O nó górdio do cadarço
Sílvio Ribas
As tardes de verão na minha pequena Curvelo,
no sertão mineiro, eram um caloroso convite para a garotada bater bola em
becos, quintais e terrenos baldios. Naqueles longínquos anos 1970 e 1980, saíamos
apressados de casa ou da escola para ocupar cada um desses espaços, sempre embalados
por uma energia inesgotável e com os pés revestidos com os nossos indefectíveis
Kichutes.
A peça comum do traje dos atletas
informais não era bem um tênis e muito menos uma chuteira. Na verdade, era o
híbrido desses dois tipos de calçado esportivo, combinados em um caprichoso
dois-em-um que podia ser usado tanto no ambiente escolar quanto nas muitas
peladas cidade afora. O modelo feito de lona e borracha pela Alpargatas era de
longe o mais popular, um objeto de desejo unânime dos garotos.
Com travas emborrachadas, o modelo
vendido na televisão pelo garoto-propaganda Zico era versátil e muito mais
barato que o calçado oficial do futebol de campo e logo se tornou uma mania entre
os meninos. A opção mais lógica de sapato descolado e que hoje desperta paixões
de colecionadores vintage também inspirou uma linha de bolas.
Com uma economia nacional fechada aos
importados e uma indústria local sem muitas opções de prateleira a oferecer, o
Kichute que trançava nossas pernas integrava uma geração formada ainda por
outros poucos personagens, como o tênis Montreal, imortalizado pela voz do
Lombardi, locutor do programa Domingo no Parque, de Silvio Santos.

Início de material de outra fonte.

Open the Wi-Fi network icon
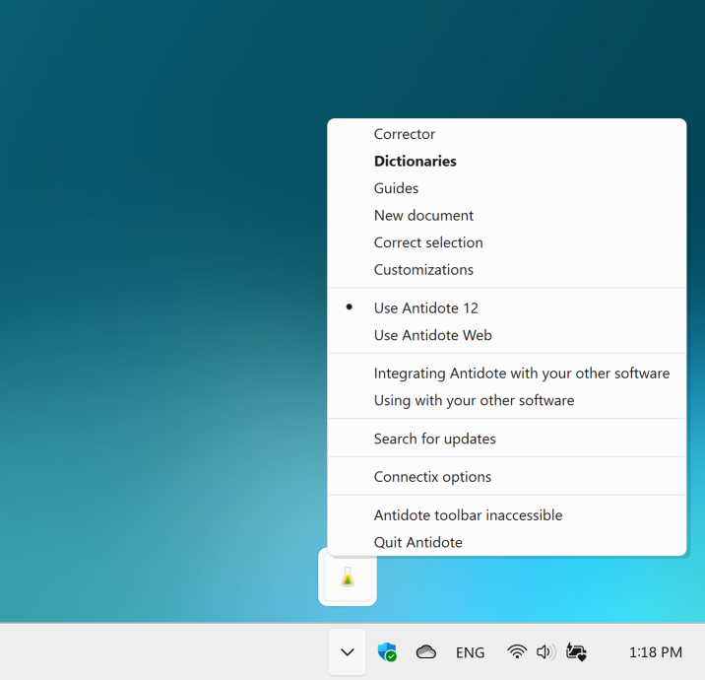The height and width of the screenshot is (680, 705). (517, 652)

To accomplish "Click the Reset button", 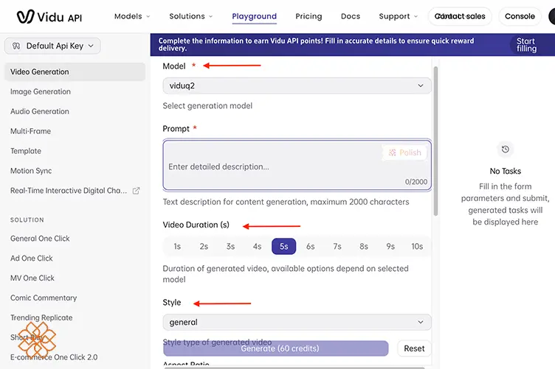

Era também daquela época a Conga, um
tênis basicão, confortável e ideal para o uniforme escolar, inclusive o de
educação física. Esse panteão de pisantes nunca deixava nossos pés e nunca
deixará nossa memória.
Mas, ao contrário do par de legítimas
sandálias Havaianas, que, rezava a publicidade, “não deforma, não tem cheiro e
não solta as tiras”, o valente Kichute sofria algumas avarias em combate. Um
rasgadinho aqui e um desgaste ali não eram motivo de aborrecimento. Esses danos eram, sim, apenas honradas cicatrizes das batalhas diárias. De toda forma, duravam bem mais que
seus sucedâneos atuais a desfilar pelas ruas e shoppings centers.

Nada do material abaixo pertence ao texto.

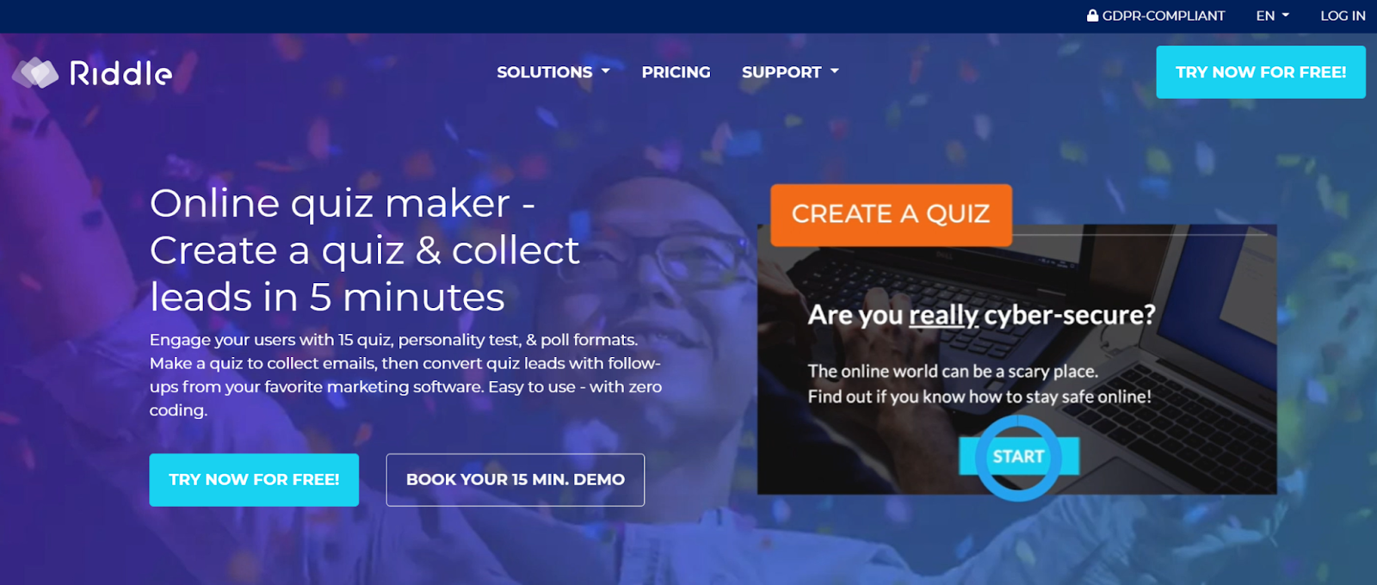Click the orange CREATE A QUIZ button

O maior contratempo em usar o velho
Kichute era, na minha visão de criança, o terrível nó górdio que por vezes se
formava na amarração do longíssimo cadarço, particularmente depois de uma
partida de futebol na chuva e na lama. Era um desafio aos deuses do Olimpo.
A razão disso estava naquilo que, nos
dias de hoje, pareceria ser uma gambiarra – o hábito de se amarrar o cadarço na
canela e dar o laço duas vezes. Essa era a etiqueta básica do kichuteiro na
sala de aula, na quadra cimentada, no campinho de terra batida ou grama ou em
quaisquer aventuras que as pernas alcançassem.

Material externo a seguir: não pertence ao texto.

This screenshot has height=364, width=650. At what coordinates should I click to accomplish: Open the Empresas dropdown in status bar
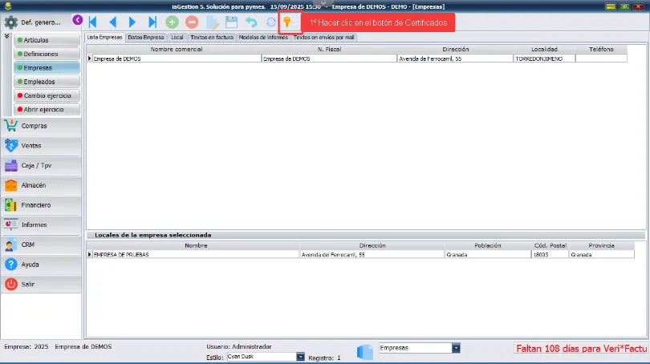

Até hoje me lembro das marcas escuras deixadas
na superfície lisa e dura por seus cravos porosos. Uma cena não menos
nostálgica é a do exemplar do Kichute pendurado na fiação elétrica, lançado por
moleques seja por descarte travesso ou por trote contra o dono.
E desatar um enrosco na hora de tirar
o Kichute testava a nossa paciência ao máximo tempo, a ponto de acabar recorrendo
a um golpe de faca ou de tesoura. Era a solução efetiva e simples que estava
diante dos nossos olhos, mas que custava um novo par de compridas fitas pretas.
A inquietação estava no fato de que esperar
mais para vencer o imbróglio a encarcerar os tornozelos e os pés era a certeza
de frieira, de micose e de chulé ainda mais pronunciado. Como ousei botar
defeito em algo que nossos corações insistem dizer que era perfeito? Na próxima
encarnação, o Kichute teria cadarços lisos e impermeáveis? Não seria o mesmo.